# 11.9. Project: Collaborative Turtles Activity¶

## 11.9.1. Introduction¶

Functions and modules allow programmers to work on separate sections of code and then combine them together to create a finished project. In this activity, your class will split into teams, and each team will contain 4 groups.

Each group will create a function (or module) that performs a specific job. When all groups are ready, your team will combine all of the functions to assemble a working program.

## 11.9.2. Goal¶

If you define several turtle objects and call a `draw_polygon` function for each one, the turtles will draw their shapes sequentially (one after the other).

In this project, your team will make four turtles draw their shapes simultaneously. They will take turns drawing each side of their shapes.

Your team will also add some `random` features to make the final drawing more eye-catching.

## 11.9.3. Starter Code¶

If your teacher added you to a Trinket course, complete this project there.

If you are NOT enrolled in a Trinket course, use one of the following links to copy the starter code:

Each group needs their own copy of the code.

## 11.9.4. Activity¶

1. Each team requires 4 groups, and each group should contain 2 - 4 coders (the ideal number in each group = 3). Your teacher will split the class into the teams, and you must decide which group to join.

2. Once you join a group, decide who will be the driver, and who will be the navigators.

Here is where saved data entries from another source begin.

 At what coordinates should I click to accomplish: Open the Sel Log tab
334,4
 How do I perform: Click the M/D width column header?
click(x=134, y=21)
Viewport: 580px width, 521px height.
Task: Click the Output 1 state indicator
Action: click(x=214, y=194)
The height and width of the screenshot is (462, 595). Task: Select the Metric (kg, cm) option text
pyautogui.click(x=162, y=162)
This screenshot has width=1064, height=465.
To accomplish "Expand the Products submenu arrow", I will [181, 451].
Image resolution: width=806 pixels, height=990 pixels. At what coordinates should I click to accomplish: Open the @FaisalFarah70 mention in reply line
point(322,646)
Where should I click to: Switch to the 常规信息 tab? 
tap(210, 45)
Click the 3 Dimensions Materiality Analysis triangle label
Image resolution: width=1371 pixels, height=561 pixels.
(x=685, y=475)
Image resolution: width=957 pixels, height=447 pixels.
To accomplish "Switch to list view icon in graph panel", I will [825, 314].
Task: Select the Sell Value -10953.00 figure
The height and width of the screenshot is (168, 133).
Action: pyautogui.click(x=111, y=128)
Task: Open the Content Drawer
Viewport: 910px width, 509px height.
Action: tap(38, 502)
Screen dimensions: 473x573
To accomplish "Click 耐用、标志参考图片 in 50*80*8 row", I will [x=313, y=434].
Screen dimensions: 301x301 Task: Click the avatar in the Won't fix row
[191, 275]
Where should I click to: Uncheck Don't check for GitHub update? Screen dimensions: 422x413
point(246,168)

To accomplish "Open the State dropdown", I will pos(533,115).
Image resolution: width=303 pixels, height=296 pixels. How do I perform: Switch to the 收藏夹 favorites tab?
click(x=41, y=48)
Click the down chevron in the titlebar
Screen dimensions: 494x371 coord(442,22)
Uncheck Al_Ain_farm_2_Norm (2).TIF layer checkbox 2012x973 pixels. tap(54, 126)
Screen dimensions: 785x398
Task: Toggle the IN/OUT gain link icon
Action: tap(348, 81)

1. The driver types code into the editor. However, the ideas for the code MUST come from the navigators. The driver is NOT the boss. They receive directions and enter code to make the ideas work.
2. The navigators give ideas and instructions to the driver. However, they cannot type anything into the code editor themselves. The navigators are NOT the boss. They give suggestions for making the function work.

Note

Your team will only finish on time if everyone does their job.

1. Everyone needs to practice, so let everyone contribute.
2. You learn to code by coding, not watching.

1. Group 1 codes a function to randomly assign a shape to a turtle (arrow, circle, classic, square, triangle, turtle).
2. Group 2 codes a function to assign a random color to a turtle. Group members can use any colors they want, but there should be at least 7 choices in a list (Ex: red, orange, yellow, green, blue, indigo, violet).
3. Group 3 codes a function to assign a speed to a turtle. Include a default speed value just in case the function call does not include that argument.
4. Group 4 updates a function to make a list of turtles draw their shapes simultaneously instead of sequentially. The function is already in the starter code, but it does not quite work yet.

Tip

1. Each function requires a parameter for a turtle object, and each function call must include a turtle as an argument.
2. Each function might require other parameters as well. Consider the job your function must do, and decide in your group what other data will be needed.
3. For now, there is no need to include a `return` statement in any of the functions.
4. Your teacher will demonstrate a `place_turtles` function that starts different turtles at different spots on the screen.

1. `place_turtles` takes a list of turtles as one of the parameters, but it needs to be modified to make it better.
2. Your teacher will walk through how to improve the code, and your team will use the final `place_turtles` code.
5. Once each group in your team finishes their code, combine the separate functions into a single, shared file. Run the code to find and fix any bugs.

1. Decide which functions can be saved in one or more separate modules.
2. Move those functions into the modules, then import them into the main program file.
3. Add a `main()` function to the `main.py` file to hold any loose code. Also, add a function call to run `main()`.
4. As you add the module(s) and `main()`, update your program as necessary to keep it running.